▸ TASK ITEM: Write the next part of the news report about the air strike on a children's hospital in Aleppo, starting right after its last sentence.

▸ PASSAGE PROVIDED:
Friday 18 November 2016

Air strike hits children's hospital in Syria's Aleppo






An air strike has hit a children's hospital in Syria's eastern Aleppo, forcing its medical staff to evacuate their patients, including several newborn babies still in incubators.
The moment of the attack on Friday was captured by an Al Jazeera crew, including journalist Amro Halabi, who was reporting about survivors of previous Syrian government and Russian air strikes in the rebel-held areas of the city.
Halabi was showing scenes of a man and his two children, who suffered breathing problems from an earlier attack on Friday, when the room turned dark immediately followed by a loud explosion.
Nurses and other medical staff were next seen scrambling through the dark and trying to rush the patients out of the ravaged area of the hospital, as children cried for help. 
In another room, nurses were seen removing infants from the damaged incubators, with one hospital staff member using a cloth to protect a visibly undernourished baby, while trying to console another woman who was also carrying a baby.
The nurses later moved the babies to another room, placing them on the floor next to each other. At least one of the infants was seen with medical tubes still attached.
Medical staff said that all infants survived the attack.
More than 250,000 civilians are still trapped in the besieged areas of Aleppo, constantly under bombardment, with dwindling food supplies and extremely limited medical care.

Onslaught of air strikes

Earlier, it was reported that at least 49 people were killed in Aleppo in a bombardment that started late on Thursday, according to witnesses and activists.
Friday was the fourth day of renewed assaults by Syrian jets on eastern Aleppo districts.
The onslaught began as Syria's ally Russia announced its own offensive on the northern rebel-controlled Idlib province and Homs province in central Syria.

▸ SUPPLIED MATERIAL:

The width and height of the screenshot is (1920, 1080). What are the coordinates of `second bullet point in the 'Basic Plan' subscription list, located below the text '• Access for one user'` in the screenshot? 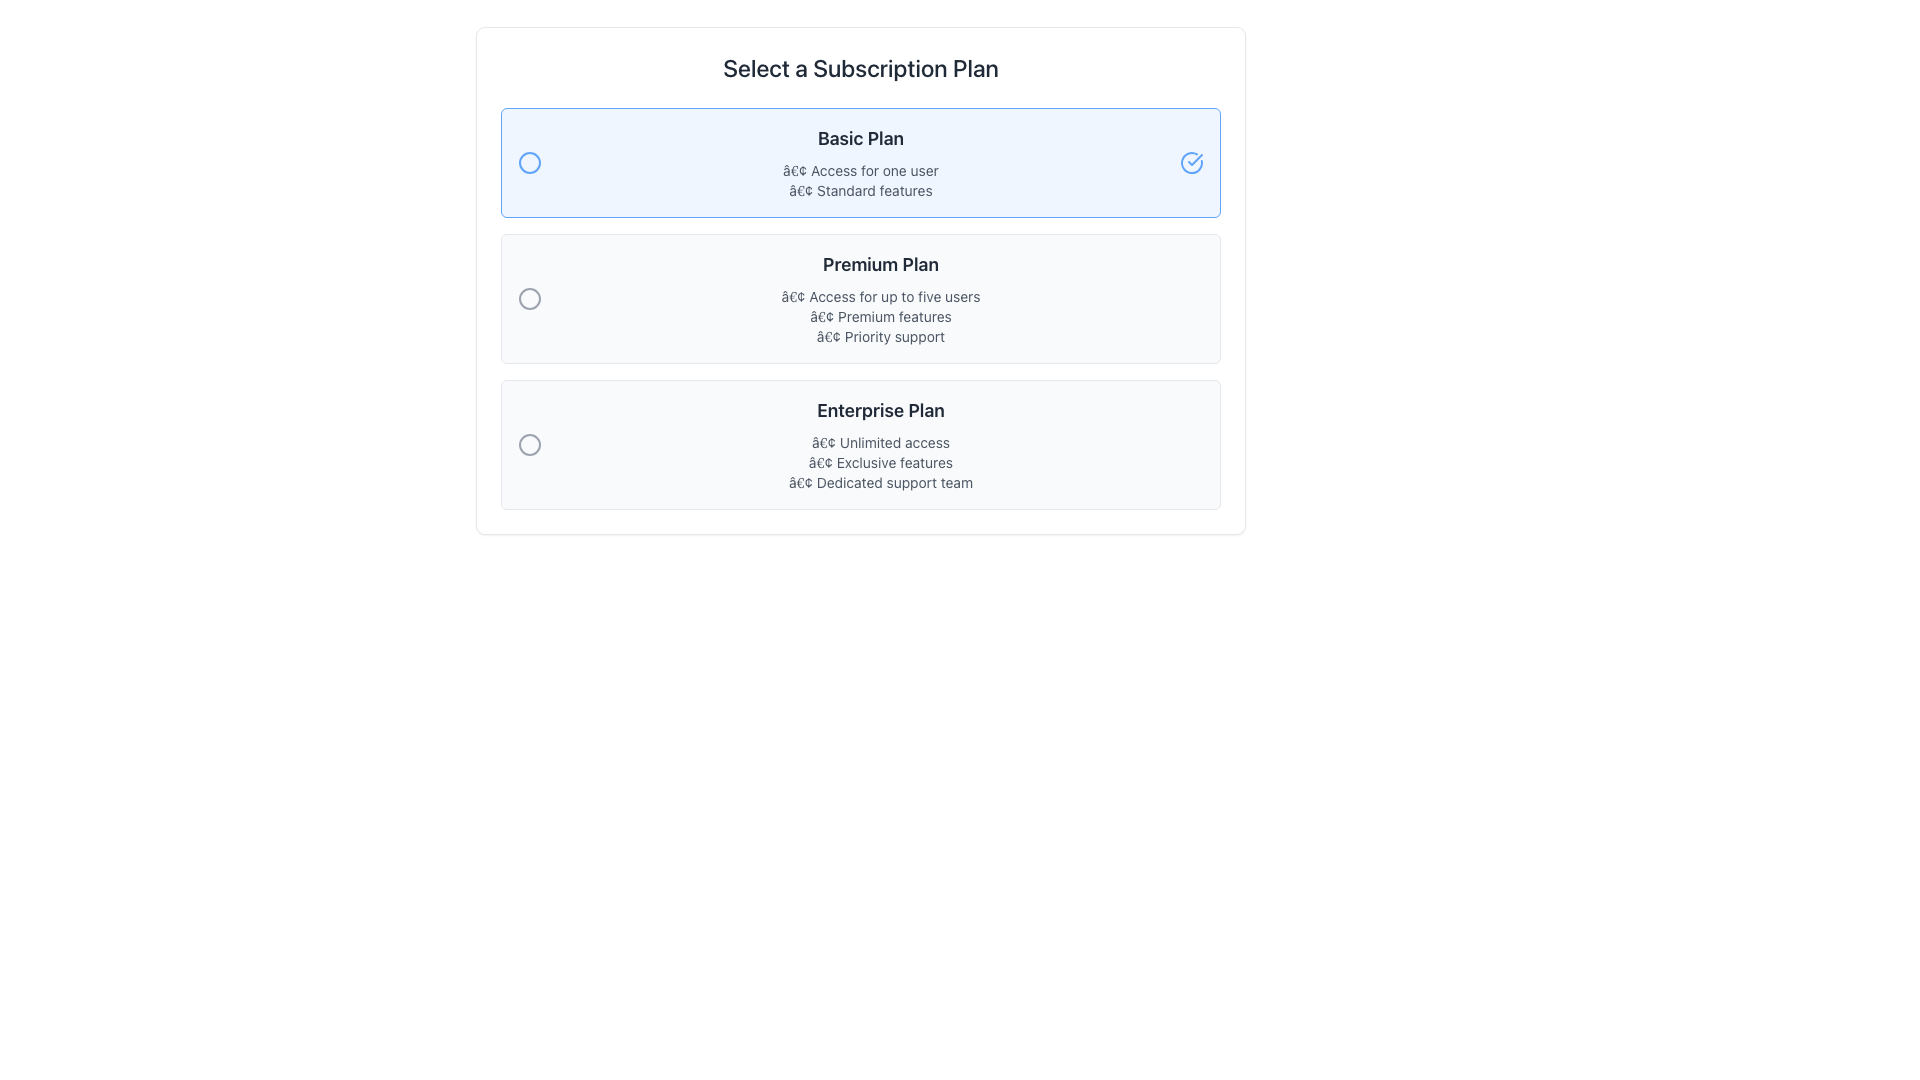 It's located at (860, 191).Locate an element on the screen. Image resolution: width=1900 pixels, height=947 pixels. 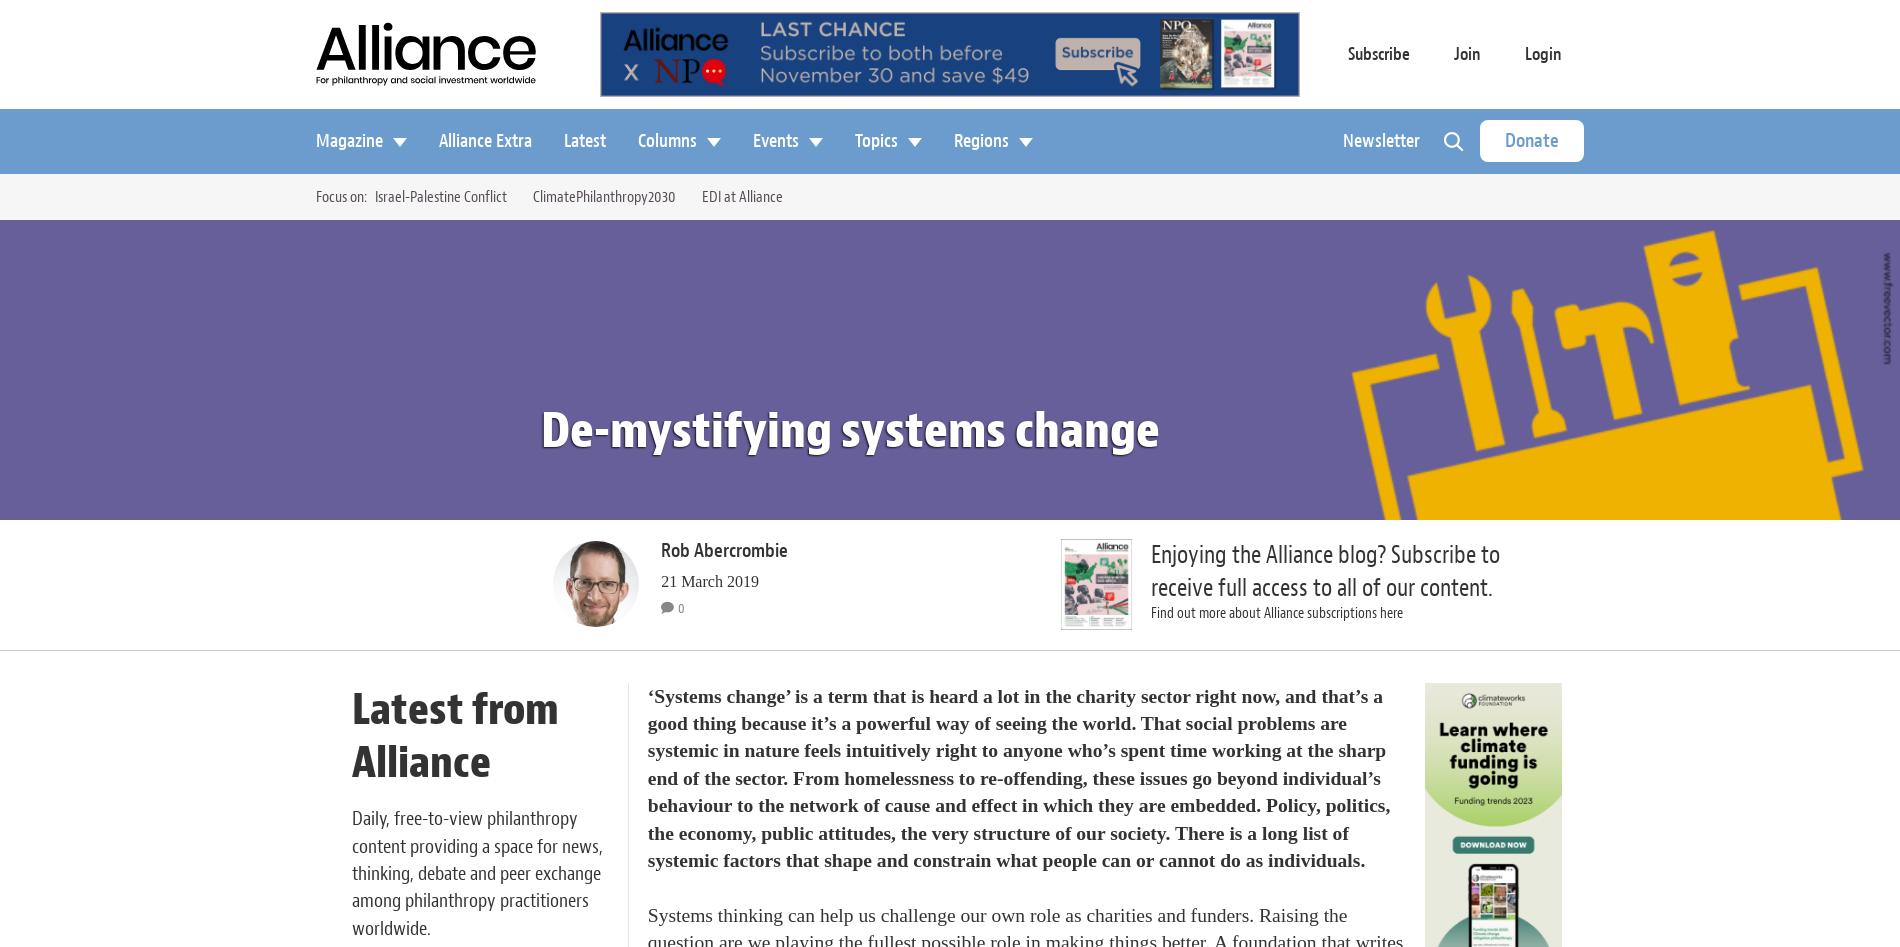
'a space for news, thinking, debate and peer exchange among philanthropy practitioners worldwide.' is located at coordinates (351, 885).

▸ ANSWER SECTION:
Since then, more than 100 people have been killed across northern Syria.
Another hospital in a different Aleppo neighbourhood was also bombed on Thursday night, according to media reports.
Only four of seven hospitals are still operating in the district, according to Adham Sahloul, of the Syrian American Medical Society, which supports health facilities in Aleppo.
The British-based Syrian Observatory for Human Rights said dozens of air strikes, artillery and barrel bombs hit 18 different neighbourhoods of eastern Aleppo.
Government bombings have targeted neighbourhoods with medical facilities, including the children's hospital and a nearby clinic that has one of the few remaining intensive care units in eastern Aleppo, the Observatory said.
Many hospitals and clinics in the besieged area have moved their operations underground after months of relentless bombardment.
The World Health Organization said that in 2016, it recorded 126 attacks on health facilities, a common tactic over the five years of Syria's civil war. Russia and the Syrian government deny targeting hospitals.
The city of Aleppo, once Syria's commercial centre, has been divided since 2012, with the eastern half in rebel hands and the western half controlled by government forces.